It's all about da Twista, Sistah....
Talk about being anal! Here's some info I've garnered over time, for anyone who might have an interest about twist rates & how they apply. Don't know how well this'll hold format, but copy & pasted from my records:
"...the trick is getting the right level of spin on a given round, and thanks to decades of testing we pretty much know what works and what doesn’t.

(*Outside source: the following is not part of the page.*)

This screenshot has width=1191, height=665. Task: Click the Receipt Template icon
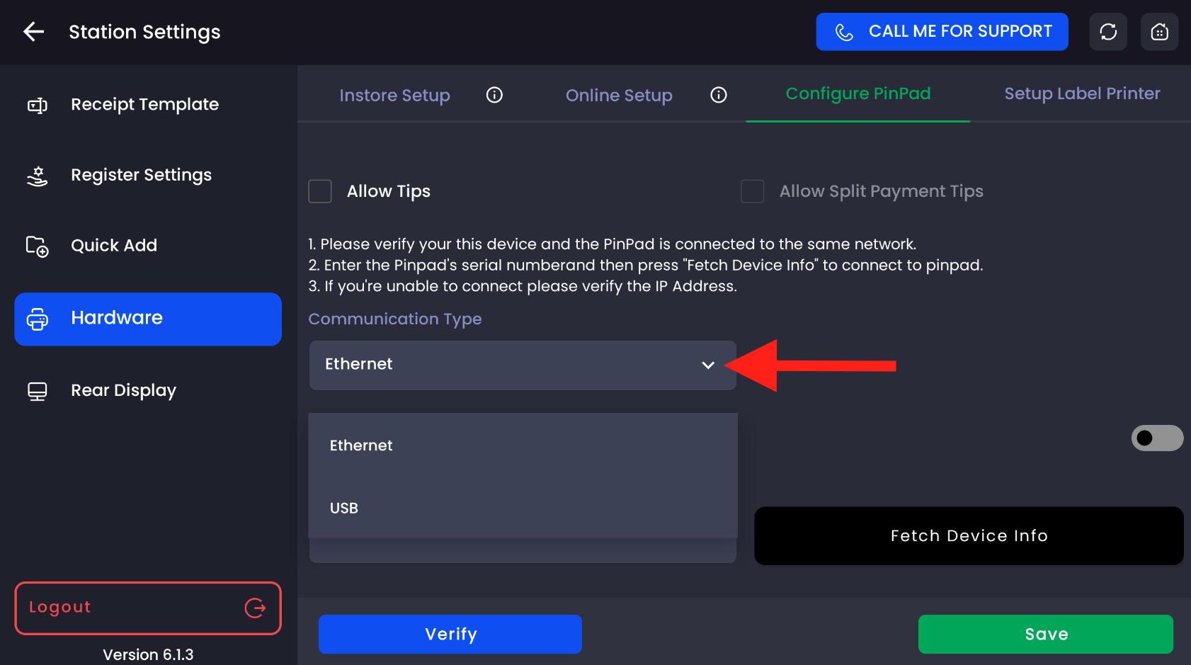point(38,106)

As a rule of thumb: [lighter likes slower spin]
⦁ 40gr likes 1:12
⦁ 55gr likes 1:9 \
} Ruger AR-556 is 1:8 - ie would theoretically (formula below) prefer ~66gr.
⦁ 77gr likes 1:7 /
A quick look shows that most US producers of AR-15 rifles are chambering them in 5.56×45mm NATO combined with 1 in 8" or 1 in 9" rifling which will stabilize both most of the .223 Remington and the basic 5.56×45mm NATO cartridges. AR builders who intend to shoot 90 grain bullets will probably gravitate to a 1 in 6.5" twist rate rifling."
[90gr would prefer 1:6.5 twist] [Wiki]
"The “rule of thumb” formula for twist rate, developed by George Greenhill, is:
Twist = (C x [Bullet Diameter in Inches, Squared]) / [Length of Bullet in Inches]

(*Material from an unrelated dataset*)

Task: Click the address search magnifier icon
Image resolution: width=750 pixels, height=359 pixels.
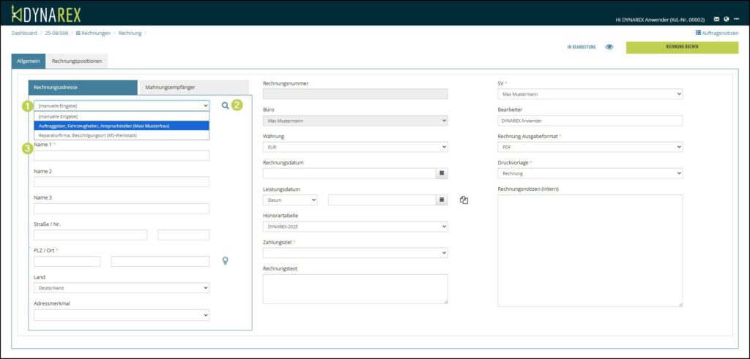Action: point(225,105)
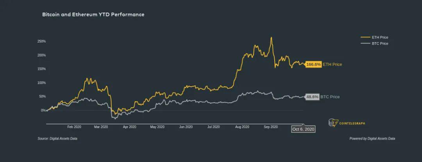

Where “C” is 150 when the velocity is under 2,800 feet per second, and 180 when above. There’s some extra bits that are thrown in when you don’t have a lead core projectile, but that’s the basics. This formula can be used to either figure out the ideal twist for a given projectile, or figure out what the ideal length of projectile for a given twist is.
So what is the “right” twist rate to get? What is best? Well, that depends.
If you’re the average shooter and you own an AR-15 for general shooting and/or home defense purposes, you’re probably going to be running either 55gr or 62gr rounds through it. That’s the standard weight for most bulk ammunition (thanks to the insatiable appetite of the military for it), and that stuff is best stabilized by a 1:9 twist barrel. Most “standard” AR-15 rifles come in 1:9 by default.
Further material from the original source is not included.